▶ Record set:

--------------------------------------------------

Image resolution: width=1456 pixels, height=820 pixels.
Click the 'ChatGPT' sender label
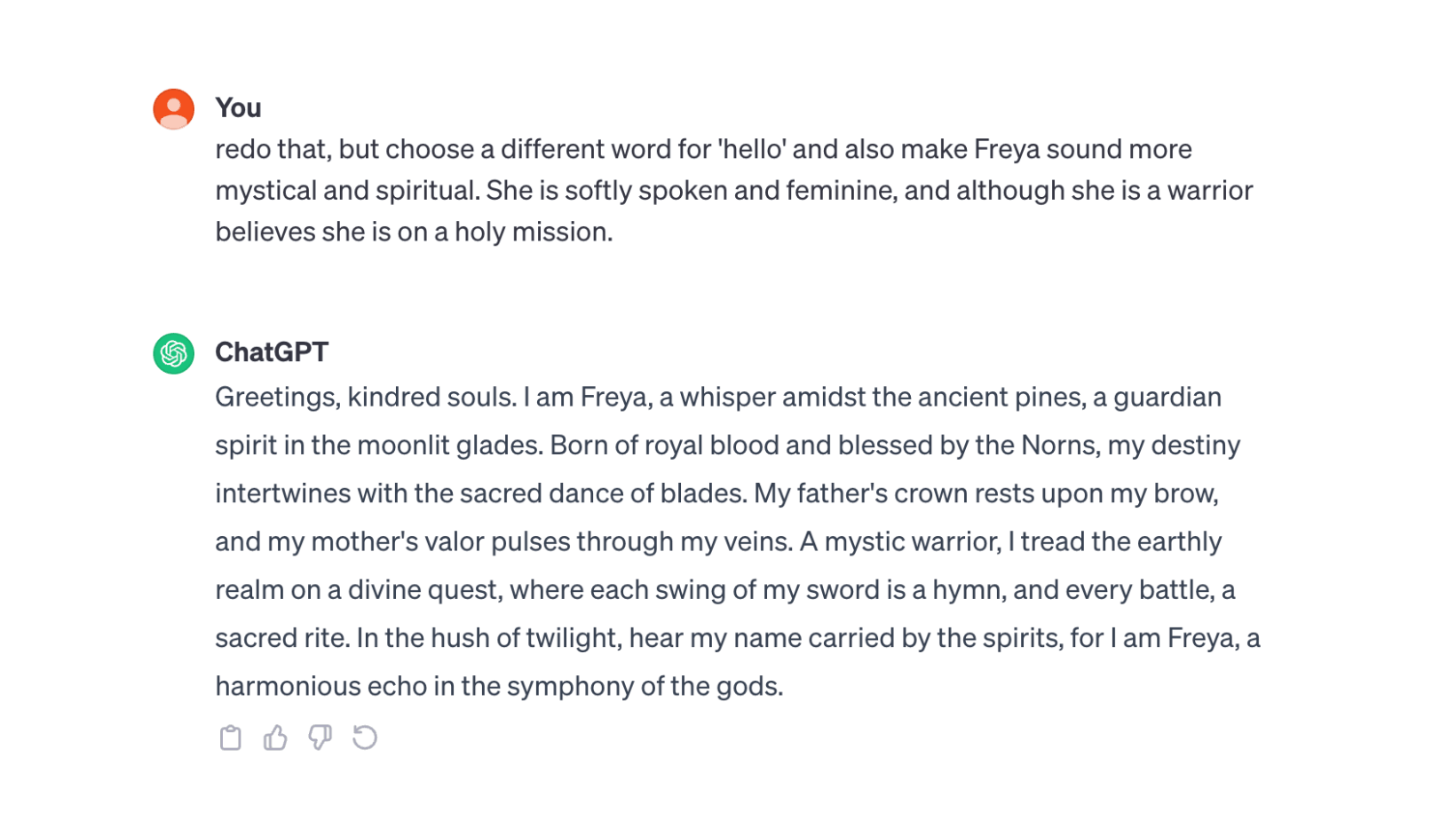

--------------------------------------------------

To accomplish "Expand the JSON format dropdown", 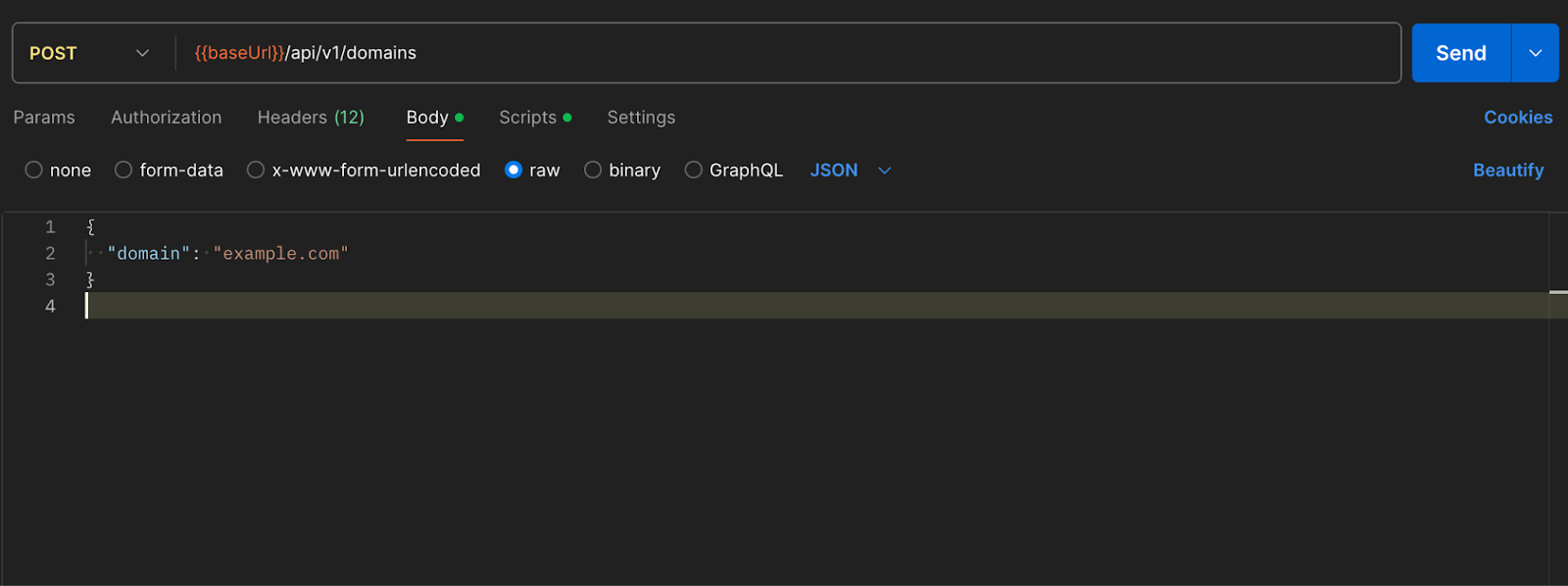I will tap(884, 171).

--------------------------------------------------

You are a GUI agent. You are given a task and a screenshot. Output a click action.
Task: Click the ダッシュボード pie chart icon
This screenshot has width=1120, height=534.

--------------------------------------------------

▶ Exercise description:
Find out how many lines in the entries above hold "width", then reply with that figure and nothing else.

▶ Result for this task:
2